------ Extracted entries ------
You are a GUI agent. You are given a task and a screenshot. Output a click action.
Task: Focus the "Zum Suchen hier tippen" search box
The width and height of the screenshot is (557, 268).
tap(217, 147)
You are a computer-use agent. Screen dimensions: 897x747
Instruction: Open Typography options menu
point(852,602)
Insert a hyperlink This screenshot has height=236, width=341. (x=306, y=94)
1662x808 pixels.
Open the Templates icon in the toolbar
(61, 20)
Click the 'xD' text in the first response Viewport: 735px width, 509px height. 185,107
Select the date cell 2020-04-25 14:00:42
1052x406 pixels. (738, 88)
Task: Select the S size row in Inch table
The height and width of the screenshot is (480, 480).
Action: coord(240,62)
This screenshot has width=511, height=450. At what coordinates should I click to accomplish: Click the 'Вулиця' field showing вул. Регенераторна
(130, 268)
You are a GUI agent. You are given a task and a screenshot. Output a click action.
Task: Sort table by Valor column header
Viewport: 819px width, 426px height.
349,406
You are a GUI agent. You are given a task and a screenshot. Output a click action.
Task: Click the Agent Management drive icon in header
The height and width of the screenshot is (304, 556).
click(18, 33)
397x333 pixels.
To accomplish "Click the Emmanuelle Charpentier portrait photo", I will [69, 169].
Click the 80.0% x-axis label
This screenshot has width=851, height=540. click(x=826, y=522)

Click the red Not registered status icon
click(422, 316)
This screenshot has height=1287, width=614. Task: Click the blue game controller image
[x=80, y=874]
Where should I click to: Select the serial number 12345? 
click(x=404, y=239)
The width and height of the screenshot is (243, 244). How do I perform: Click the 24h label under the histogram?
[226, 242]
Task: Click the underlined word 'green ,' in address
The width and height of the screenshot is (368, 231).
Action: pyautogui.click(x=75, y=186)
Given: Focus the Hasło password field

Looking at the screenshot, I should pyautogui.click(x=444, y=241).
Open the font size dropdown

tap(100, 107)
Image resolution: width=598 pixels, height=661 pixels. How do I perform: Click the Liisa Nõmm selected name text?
------
▶ Required work
Would it be possible to reproduce all the entries exactly as they appear above?

▶ Answer
You are a GUI agent. You are given a task and a screenshot. Output a click action.
Task: Focus the "Zum Suchen hier tippen" search box
The width and height of the screenshot is (557, 268).
tap(217, 147)
You are a computer-use agent. Screen dimensions: 897x747
Instruction: Open Typography options menu
point(852,602)
Insert a hyperlink This screenshot has height=236, width=341. (x=306, y=94)
1662x808 pixels.
Open the Templates icon in the toolbar
(61, 20)
Click the 'xD' text in the first response Viewport: 735px width, 509px height. 185,107
Select the date cell 2020-04-25 14:00:42
1052x406 pixels. (738, 88)
Task: Select the S size row in Inch table
The height and width of the screenshot is (480, 480).
Action: coord(240,62)
This screenshot has width=511, height=450. At what coordinates should I click to accomplish: Click the 'Вулиця' field showing вул. Регенераторна
(130, 268)
You are a GUI agent. You are given a task and a screenshot. Output a click action.
Task: Sort table by Valor column header
Viewport: 819px width, 426px height.
349,406
You are a GUI agent. You are given a task and a screenshot. Output a click action.
Task: Click the Agent Management drive icon in header
The height and width of the screenshot is (304, 556).
click(18, 33)
397x333 pixels.
To accomplish "Click the Emmanuelle Charpentier portrait photo", I will [69, 169].
Click the 80.0% x-axis label
This screenshot has width=851, height=540. click(x=826, y=522)

Click the red Not registered status icon
click(422, 316)
This screenshot has height=1287, width=614. Task: Click the blue game controller image
[x=80, y=874]
Where should I click to: Select the serial number 12345? 
click(x=404, y=239)
The width and height of the screenshot is (243, 244). How do I perform: Click the 24h label under the histogram?
[226, 242]
Task: Click the underlined word 'green ,' in address
The width and height of the screenshot is (368, 231).
Action: pyautogui.click(x=75, y=186)
Given: Focus the Hasło password field

Looking at the screenshot, I should pyautogui.click(x=444, y=241).
Open the font size dropdown

tap(100, 107)
Image resolution: width=598 pixels, height=661 pixels. How do I perform: Click the Liisa Nõmm selected name text?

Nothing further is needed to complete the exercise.